本申请涉及计算机技术领域,尤其涉及一种基于局部稀疏约束的结构化剪枝方法和装置。
随着计算机技术的发展,各类深度学习技术在计算机视觉以及自然语言处理等领域被广泛应用。虽然深度神经网络模型在任务处理上具有优越的表现,但是因其参数量大、算力与存储成本需求较高等特点,使得很难被部署到终端设备上。模型剪枝技术的出现为解决这一问题提供了有效的方法。所谓模型剪枝,一般是使用一个较大的神经网络模型对大量数据进行拟合训练,训练完毕后通过去掉不重要的权重或者通道,使神经网络模型在保留优越表现的同时,降低神经网络模型的参数量,加速神经网络模型的前向传播。而模型剪枝中的结构化剪枝,以卷积核为粒度进行裁剪,剪枝后的神经网络模型保持了常规的卷积网络结构,不需要特定推理库和硬件支持就可以进行部署和前向推理。
目前常用的结构化剪枝方法,是在剪枝前先对神经网络模型进行L1正则化稀疏化训练,再将被稀疏掉的通道对应的参数和网络连接从神经网络模型中去掉,最后微调剪枝后的神经网络模型来恢复精度。这种方法通过L1正则化 稀疏化训练将神经网络模型约束到稀疏状态,可以减小剪枝操作对神经网络模型表现的影响。
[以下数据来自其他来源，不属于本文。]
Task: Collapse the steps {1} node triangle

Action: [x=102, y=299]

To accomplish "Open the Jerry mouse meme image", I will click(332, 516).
然而,这种常用的结构化剪枝方法在实际使用中仍然存在以下问题:L1正则化使神经网络模型变得稀疏,但也会对被保留的通道产生约束,常用的结构化剪枝方法的稀疏化训练会限制被保留的通道的表达能力,从而影响剪枝后神经网络模型的收敛,进而影响剪枝后神经网络模型的精度。
申请内容
本申请提供一种基于局部稀疏约束的结构化剪枝方法和装置,用以解决现有技术稀疏化训练会限制被保留的通道的表达能力,从而影响剪枝后神经网络模型的收敛的缺陷,通过对稀疏化训练的作用范围进行限制,可以保证结构化剪枝得到的神经网络模型的收敛性。
第一方面,本申请提供一种基于局部稀疏约束的结构化剪枝方法,包括:
基于预先设置的掩码,通过样本数据集对神经网络模型进行限制作用范围的稀疏化训练,得到权值稀疏的神经网络模型;其中,所述掩码是基于剪枝率预先设置,用于指定所述神经网络模型中进行所述稀疏化训练的通道;
基于所述预先设置的掩码,对所述权值稀疏的神经网络模型中输出通道的参数和网络连接进行剪枝处理;
通过所述样本数据集对剪枝处理得到的神经网络模型进行微调训练,得到目标神将网络模型。
根据本申请提供的基于局部稀疏约束的结构化剪枝方法,所述基于预先设置的掩码,通过样本数据集对神经网络模型进行限制作用范围的稀疏化训练,得到权值稀疏的神经网络模型,包括:
获取所述预先设置的掩码;其中,所述掩码是基于所述剪枝率和所述神经网络模型的层数以及每层的输出通道数预先设置;
基于所获取的掩码,对所述稀疏化训练的目标函数中的L1正则化项进行修改;
基于修改后的目标函数,通过所述样本数据集对所述神经网络模型进行稀疏化训练,得到所述权值稀疏的神经网络模型。
根据本申请提供的基于局部稀疏约束的结构化剪枝方法,所述掩码为由0和1组成一组向量,每个所述向量与所述神经网络模型的一层对应,每个所述向量包含的元素数量为所述神经网络模型对应层的输出通道数,每个所述向量包含的0和1的数量由所述剪枝率和所述神经网络模型对应层的输出通道数确定。
根据本申请提供的基于局部稀疏约束的结构化剪枝方法,若以1表示输出通道受到L1正则化项的约束,每个所述向量中1的数量根据所述剪枝率与所述神经网络模型对应层的输出通道数的乘积确定;若以0表示输出通道不受到L1正则化项的约束,每个所述向量中0的数量根据所述神经网络模型对应层的输出通道数与所述向量中1的数量的差值确定;
所述基于所述预先设置的掩码,对所述权值稀疏的神经网络模型中输出通道的参数和网络连接进行剪枝处理,包括:
对所述权值稀疏的神经网络模型每层的每个输出通道,判断在所述掩码中对应所述输出通道的取值是否为1;
若在所述掩码中对应所述输出通道的取值为1,将所述输出通道对应的参数和网络连接从所述权值稀疏的神经网络模型中移除。
根据本申请提供的基于局部稀疏约束的结构化剪枝方法,所述稀疏化训练的目标函数还包括预训练目标函数项,所述神经网络模型是通过所述预训练得到。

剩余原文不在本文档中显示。